» WHAT THE EXERCISE ASKS
Below is a block of records; please copy all of them exactly.

» Records from a data collection
——
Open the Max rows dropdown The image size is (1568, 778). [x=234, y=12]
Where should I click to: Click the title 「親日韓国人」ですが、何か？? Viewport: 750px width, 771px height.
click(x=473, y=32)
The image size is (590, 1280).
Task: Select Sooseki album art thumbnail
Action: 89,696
——
» ANSWER SECTION
Open the Max rows dropdown The image size is (1568, 778). [x=234, y=12]
Where should I click to: Click the title 「親日韓国人」ですが、何か？? Viewport: 750px width, 771px height.
click(x=473, y=32)
The image size is (590, 1280).
Task: Select Sooseki album art thumbnail
Action: 89,696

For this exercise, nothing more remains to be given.